At one time more than 300 men worked two cranes around the clock loading coal cars bound for points along the CPR line. The town's fate was sealed in the 1940s when the CPR began switching from coal-fired steam engines to diesel. The last coal steamer left the dock in 1948 and by the mid-1960s the effect of lamprey eel on the fishery meant nets were hung up for good.
On that initial visit, there was abundant evidence of a town that once had a general store, two churches, a school and about 30 homes. I took a lot of photographs of a wide variety of buildings in various stages of deterioration. But on this 2015 visit, they are nowhere to be seen.
Group of Seven Connection
Although the ruins of the town are nothing like I remember, it is still a magical nook along the edge of Lake Superior. I photograph Otto sketching the gentle slopes of St. Patrick’s Island, as painted by Lawren Harris in the 1920s. We hike amongst old weathered stone chimneys and foundations to where A.Y. Jackson would have sat to paint the pretty coastal townsite. It’s interesting to note that today it is a much quieter place than it was hundred years ago when members of the Group of Seven were here.
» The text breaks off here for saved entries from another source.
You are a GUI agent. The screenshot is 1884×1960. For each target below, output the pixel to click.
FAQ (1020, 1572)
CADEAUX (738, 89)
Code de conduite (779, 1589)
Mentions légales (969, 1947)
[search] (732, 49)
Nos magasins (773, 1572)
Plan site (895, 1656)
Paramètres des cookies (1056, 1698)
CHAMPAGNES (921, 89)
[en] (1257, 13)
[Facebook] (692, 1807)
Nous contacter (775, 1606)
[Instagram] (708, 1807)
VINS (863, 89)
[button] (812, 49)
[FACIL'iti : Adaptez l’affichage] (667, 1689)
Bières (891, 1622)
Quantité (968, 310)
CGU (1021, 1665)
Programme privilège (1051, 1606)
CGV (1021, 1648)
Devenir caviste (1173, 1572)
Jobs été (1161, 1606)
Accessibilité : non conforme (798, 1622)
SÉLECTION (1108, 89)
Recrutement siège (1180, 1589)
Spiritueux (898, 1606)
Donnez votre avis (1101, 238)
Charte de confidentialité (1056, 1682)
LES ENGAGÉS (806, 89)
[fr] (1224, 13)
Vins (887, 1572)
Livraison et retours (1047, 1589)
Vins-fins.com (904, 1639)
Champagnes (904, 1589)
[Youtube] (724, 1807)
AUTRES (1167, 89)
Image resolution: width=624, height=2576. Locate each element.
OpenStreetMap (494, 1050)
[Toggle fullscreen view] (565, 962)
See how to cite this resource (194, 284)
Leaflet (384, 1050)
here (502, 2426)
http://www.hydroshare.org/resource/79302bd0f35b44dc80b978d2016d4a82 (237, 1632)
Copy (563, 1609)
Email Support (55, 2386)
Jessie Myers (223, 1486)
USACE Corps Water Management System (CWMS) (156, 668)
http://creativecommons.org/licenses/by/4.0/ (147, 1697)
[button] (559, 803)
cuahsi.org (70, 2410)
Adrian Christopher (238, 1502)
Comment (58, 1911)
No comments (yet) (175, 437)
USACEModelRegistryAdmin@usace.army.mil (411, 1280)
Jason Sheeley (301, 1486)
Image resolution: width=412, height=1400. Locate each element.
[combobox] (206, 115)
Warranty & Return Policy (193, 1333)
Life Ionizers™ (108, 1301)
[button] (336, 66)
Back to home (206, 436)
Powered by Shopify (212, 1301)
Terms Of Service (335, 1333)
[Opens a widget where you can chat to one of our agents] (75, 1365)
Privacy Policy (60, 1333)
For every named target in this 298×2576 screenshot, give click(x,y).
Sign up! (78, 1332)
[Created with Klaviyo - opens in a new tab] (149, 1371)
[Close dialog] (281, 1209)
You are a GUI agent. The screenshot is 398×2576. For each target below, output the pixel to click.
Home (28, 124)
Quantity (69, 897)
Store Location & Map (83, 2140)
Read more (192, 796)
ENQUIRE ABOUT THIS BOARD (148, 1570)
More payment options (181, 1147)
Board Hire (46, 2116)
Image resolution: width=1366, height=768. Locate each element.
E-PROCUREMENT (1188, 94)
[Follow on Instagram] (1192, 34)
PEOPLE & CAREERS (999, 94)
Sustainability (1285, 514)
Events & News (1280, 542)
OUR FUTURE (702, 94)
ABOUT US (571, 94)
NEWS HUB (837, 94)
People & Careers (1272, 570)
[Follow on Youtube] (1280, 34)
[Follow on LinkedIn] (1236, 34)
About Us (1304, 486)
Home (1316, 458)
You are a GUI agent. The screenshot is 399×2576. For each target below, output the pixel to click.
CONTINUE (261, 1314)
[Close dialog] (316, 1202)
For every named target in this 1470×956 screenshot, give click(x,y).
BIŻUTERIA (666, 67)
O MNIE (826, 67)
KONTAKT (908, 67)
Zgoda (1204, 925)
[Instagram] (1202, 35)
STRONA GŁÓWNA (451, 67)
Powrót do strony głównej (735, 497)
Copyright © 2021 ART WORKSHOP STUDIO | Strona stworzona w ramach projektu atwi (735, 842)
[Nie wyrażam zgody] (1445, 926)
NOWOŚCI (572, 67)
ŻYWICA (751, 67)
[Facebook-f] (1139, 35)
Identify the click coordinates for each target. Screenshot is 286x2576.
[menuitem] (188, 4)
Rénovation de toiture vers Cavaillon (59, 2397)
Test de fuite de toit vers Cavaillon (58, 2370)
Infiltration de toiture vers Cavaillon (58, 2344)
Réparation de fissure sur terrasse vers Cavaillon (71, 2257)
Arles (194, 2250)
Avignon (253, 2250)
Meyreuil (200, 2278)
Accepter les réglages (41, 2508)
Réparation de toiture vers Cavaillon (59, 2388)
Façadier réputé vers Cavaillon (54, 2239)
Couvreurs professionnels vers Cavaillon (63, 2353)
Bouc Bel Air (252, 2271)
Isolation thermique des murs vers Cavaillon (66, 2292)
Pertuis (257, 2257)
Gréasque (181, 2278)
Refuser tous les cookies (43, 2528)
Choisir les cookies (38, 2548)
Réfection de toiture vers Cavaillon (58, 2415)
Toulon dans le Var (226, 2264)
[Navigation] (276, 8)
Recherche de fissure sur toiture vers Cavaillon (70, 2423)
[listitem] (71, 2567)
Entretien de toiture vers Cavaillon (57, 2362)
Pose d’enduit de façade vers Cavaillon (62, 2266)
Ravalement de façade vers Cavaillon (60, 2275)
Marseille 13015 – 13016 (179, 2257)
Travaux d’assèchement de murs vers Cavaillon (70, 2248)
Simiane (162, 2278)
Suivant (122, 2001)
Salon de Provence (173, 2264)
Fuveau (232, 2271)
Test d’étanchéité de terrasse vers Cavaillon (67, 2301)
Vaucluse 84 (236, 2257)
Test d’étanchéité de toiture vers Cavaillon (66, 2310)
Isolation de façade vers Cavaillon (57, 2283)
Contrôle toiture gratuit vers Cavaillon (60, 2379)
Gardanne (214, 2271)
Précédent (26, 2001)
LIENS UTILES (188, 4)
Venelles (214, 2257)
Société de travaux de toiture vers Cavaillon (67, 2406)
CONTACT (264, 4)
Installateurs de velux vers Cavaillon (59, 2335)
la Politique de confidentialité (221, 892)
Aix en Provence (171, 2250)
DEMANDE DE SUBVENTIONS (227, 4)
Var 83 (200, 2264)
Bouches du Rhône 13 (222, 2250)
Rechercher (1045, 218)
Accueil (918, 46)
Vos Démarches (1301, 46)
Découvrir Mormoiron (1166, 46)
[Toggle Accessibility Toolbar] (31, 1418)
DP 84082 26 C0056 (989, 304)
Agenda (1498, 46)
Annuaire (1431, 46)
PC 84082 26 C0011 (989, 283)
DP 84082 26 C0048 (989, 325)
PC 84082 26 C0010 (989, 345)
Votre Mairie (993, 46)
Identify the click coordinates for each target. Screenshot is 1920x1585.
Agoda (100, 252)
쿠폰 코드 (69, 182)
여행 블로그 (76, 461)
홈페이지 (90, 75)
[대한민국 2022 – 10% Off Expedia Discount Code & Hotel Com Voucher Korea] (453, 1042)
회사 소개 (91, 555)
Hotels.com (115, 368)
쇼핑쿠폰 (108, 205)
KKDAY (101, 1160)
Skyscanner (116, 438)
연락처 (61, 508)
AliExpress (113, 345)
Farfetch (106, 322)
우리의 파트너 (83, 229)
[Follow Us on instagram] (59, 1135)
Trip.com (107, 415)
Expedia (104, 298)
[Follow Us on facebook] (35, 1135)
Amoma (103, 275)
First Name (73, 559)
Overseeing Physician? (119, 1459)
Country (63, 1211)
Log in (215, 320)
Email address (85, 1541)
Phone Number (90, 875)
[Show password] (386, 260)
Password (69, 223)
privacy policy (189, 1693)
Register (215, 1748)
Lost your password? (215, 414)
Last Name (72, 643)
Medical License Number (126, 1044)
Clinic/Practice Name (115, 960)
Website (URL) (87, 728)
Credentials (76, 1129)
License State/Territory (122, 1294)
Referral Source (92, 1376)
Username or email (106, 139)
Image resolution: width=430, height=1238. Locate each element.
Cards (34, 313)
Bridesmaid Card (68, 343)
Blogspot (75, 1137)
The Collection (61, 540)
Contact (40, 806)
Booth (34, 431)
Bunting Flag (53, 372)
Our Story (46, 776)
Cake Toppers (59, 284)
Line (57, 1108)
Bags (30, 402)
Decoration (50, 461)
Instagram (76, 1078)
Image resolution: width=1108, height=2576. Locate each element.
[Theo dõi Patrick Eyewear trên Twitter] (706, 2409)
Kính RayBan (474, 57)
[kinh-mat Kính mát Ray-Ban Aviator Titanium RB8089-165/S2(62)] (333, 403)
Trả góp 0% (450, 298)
Our kayak trip continues past other coastal areas where iconic paintings were produced of Pic Island and another once-busy fishing community at Port Coldwell.
The 2015 kayak adventure is an eye-opening experience exposing the raw beauty of Lake Superior and its role in helping to create a style of Canadian art true to the rugged and unvarnished landscape of the coast. But my trip to Jackfish leaves me with a nagging suspicion that I am missing something. More than once I wonder aloud what happened to the buildings and my paddling comrades are not quite sure what to think. After all, there are plenty of artifacts pointing to an active past including an old bicycle frame resting on the bluff above the beach and a rusted sun-baked carcass of an old truck resting comfortably among scrubby trees near Darrell’s cabin.
Brought up to Speed by an Old Truck
Fast forward to 2021 when I review my photographs from the 2006 trip to Jackfish; I look with amazement at the wide variety of log and frame structures that were spread across the townsite. The most intriguing photograph is of an old sun-baked truck which I recognize from photographs of our 2015 visit. The main difference between the 2006 and 2015 images is that the earlier image has an immense weathered multistory wooden building in the immediate background. In 2015, it’s gone. The side-by-side comparison confirms it’s the same truck.
I remember the truck was close to the small cabin we stayed in. I contact owner Darrell Makin and the pieces began to fall into place. He tells me the large building close to the old truck was the home of a commercial fisherman, Peter Dahl. Makin bought the property in 2009 and, in researching some of the histories of Jackfish, he learned Dahl befriended Carmichael, Jackson, and Harris, and shuttled them to specific locations on the lake to paint. A further connection to the Group of Seven was a sign on one of the Dahl buildings that read ‘Trout Lodge’ which Makin believes was painted by Franklin Carmichael. Unfortunately, a fire in 2010 destroyed Makin’s buildings and most of the structures in the townsite. The remains of the town are slowly sinking into the wilderness, a process that was severely hastened by the 2010 fire, but the community of Jackfish and its magnificent coastal location are immortalized in the works of Canada’s Group of Seven.
Soon after the fire, Makin put up a new building on the old Dahl property. And as I have only recently pieced together, it’s very close to the old truck that helped enlighten me about the disappearance of the old buildings of Jackfish.